Weisenberger Mills, which is just north of Lexington, has sold flour and cornmeal in Northen Kentucky since the end of the Civil War. Owner Mac Weisenberger is the sixth generation of his family to work as a miller.

“We have farms that supply us with grain, and when I package it I put a sticker on there that says ‘Kentucky Proud,’” Weisenberger says. “I generally put a sticker on there that tells what county it was grown in and who grew it.”

None of the mill’s grain is organic but most comes from family farms, and he knows nearly all of the farmers he buys from personally. Here again, buying local is just good business.

“You start putting a lot of freight on it and soon you’ll have as much freight as product,” he says.

Peterson says the single biggetst problem with depending on local farms is that the farmers are at the mercy of nature.

“Last week I had no farmers able to bring me anything because we had so much rain,” he says. “That’s our biggest drawback, or that they’ll run out. Other than that, there’s really not much of a drawback from using the freshest product you can get.”

It was just last year that NuVo moved from Florence to its current location in Newport. Peterson says it was always the plan to use local farmers as much as possible, and that goal became easier to realize by scaling down from a 100-seat dining room to one that accommodates fewer than 50.
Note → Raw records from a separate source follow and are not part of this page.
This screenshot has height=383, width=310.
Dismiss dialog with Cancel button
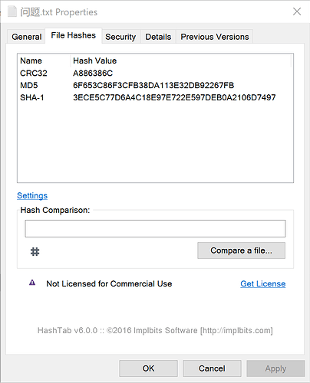[212, 368]
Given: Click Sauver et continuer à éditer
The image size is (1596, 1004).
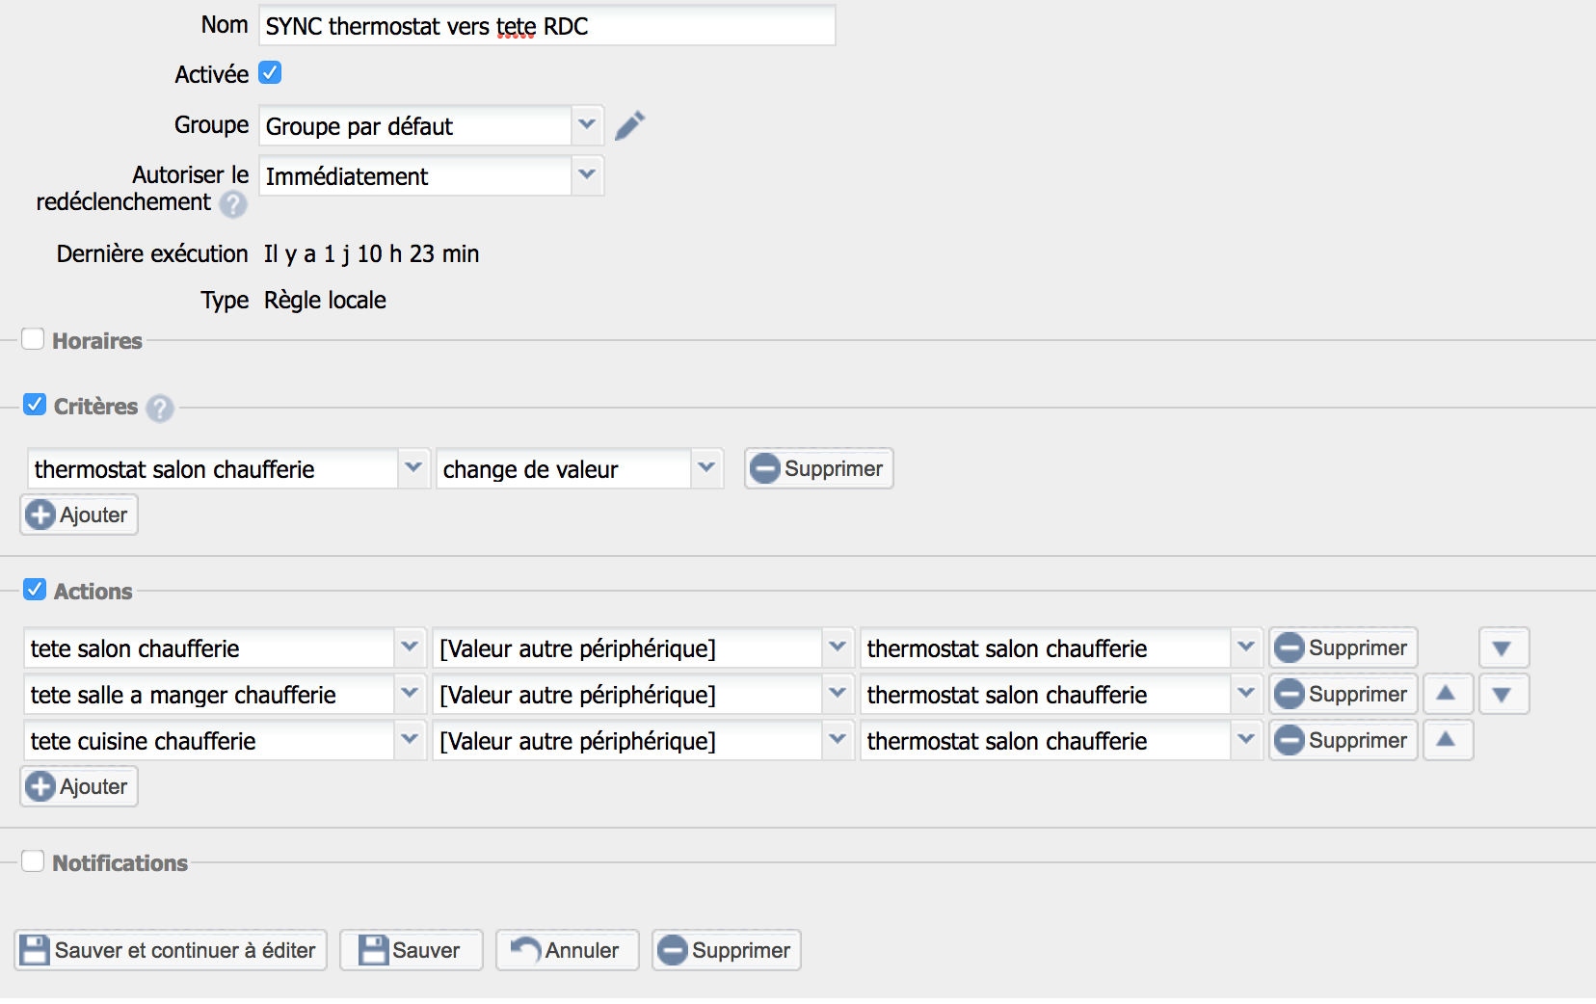Looking at the screenshot, I should (x=171, y=950).
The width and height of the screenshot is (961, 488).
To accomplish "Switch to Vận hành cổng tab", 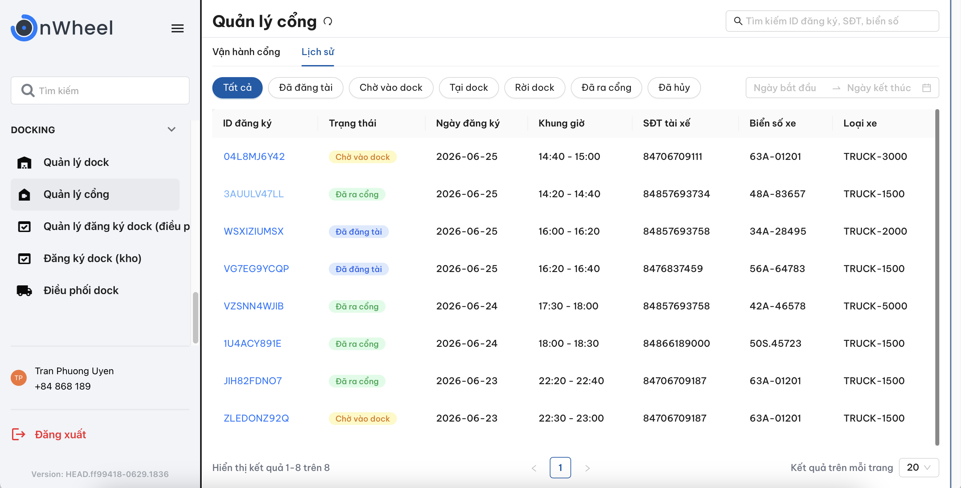I will tap(246, 52).
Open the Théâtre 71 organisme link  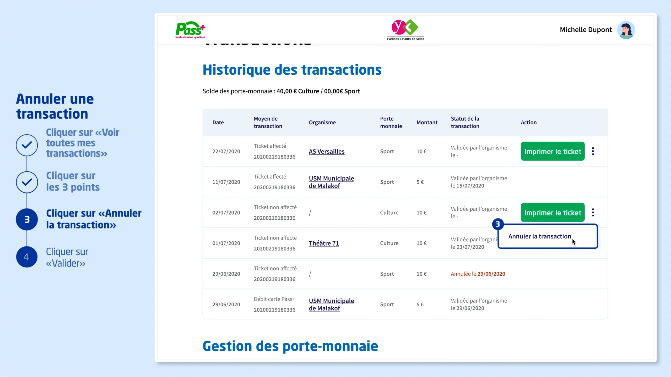(x=324, y=243)
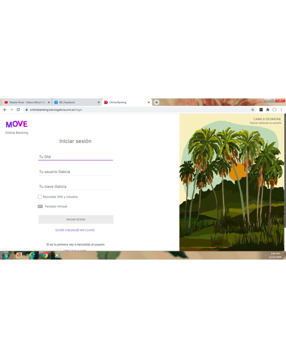Open Olvidé o bloqueé mis claves link

tap(75, 230)
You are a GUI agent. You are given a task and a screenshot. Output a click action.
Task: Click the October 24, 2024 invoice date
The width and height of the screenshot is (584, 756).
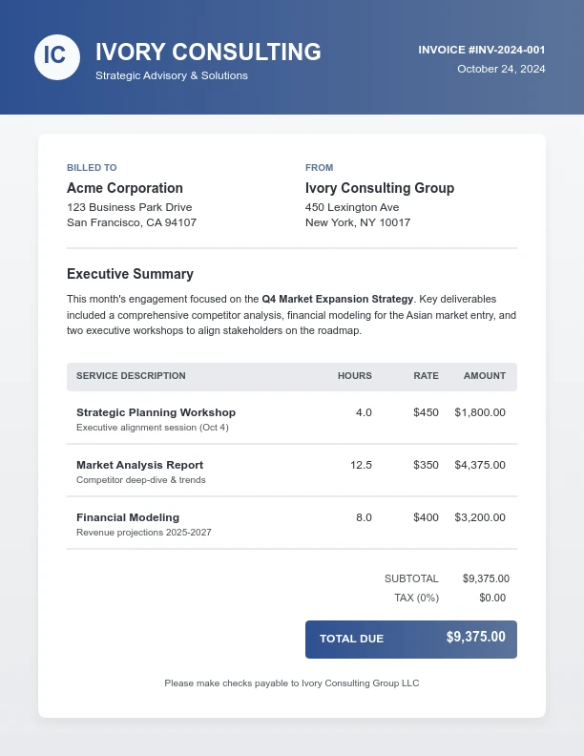[x=501, y=69]
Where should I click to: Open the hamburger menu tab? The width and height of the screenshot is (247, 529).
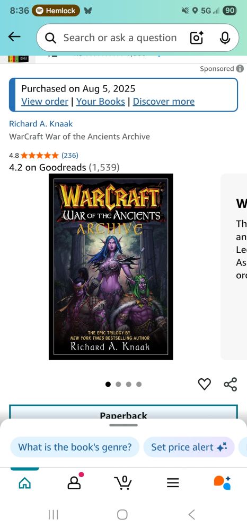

Now the restaurant purchases just what it needs for the day, and everything is as fresh as possible. Sometimes that means buying from a local farm, and other times it means having a local connection with a small company that Peterson trusts.

“My definition of local is helping out a local company, not so much buying directly from Kentucky,” he says. “There’s a guy I buy from who sells South American sea trout. I think that’s local, because without (local buyers) he wouldn’t survive.”

The chef says he would like to see buying local catch on.

“I hope so,” Peterson says. “It’s a better product. It’s a better quality of food.”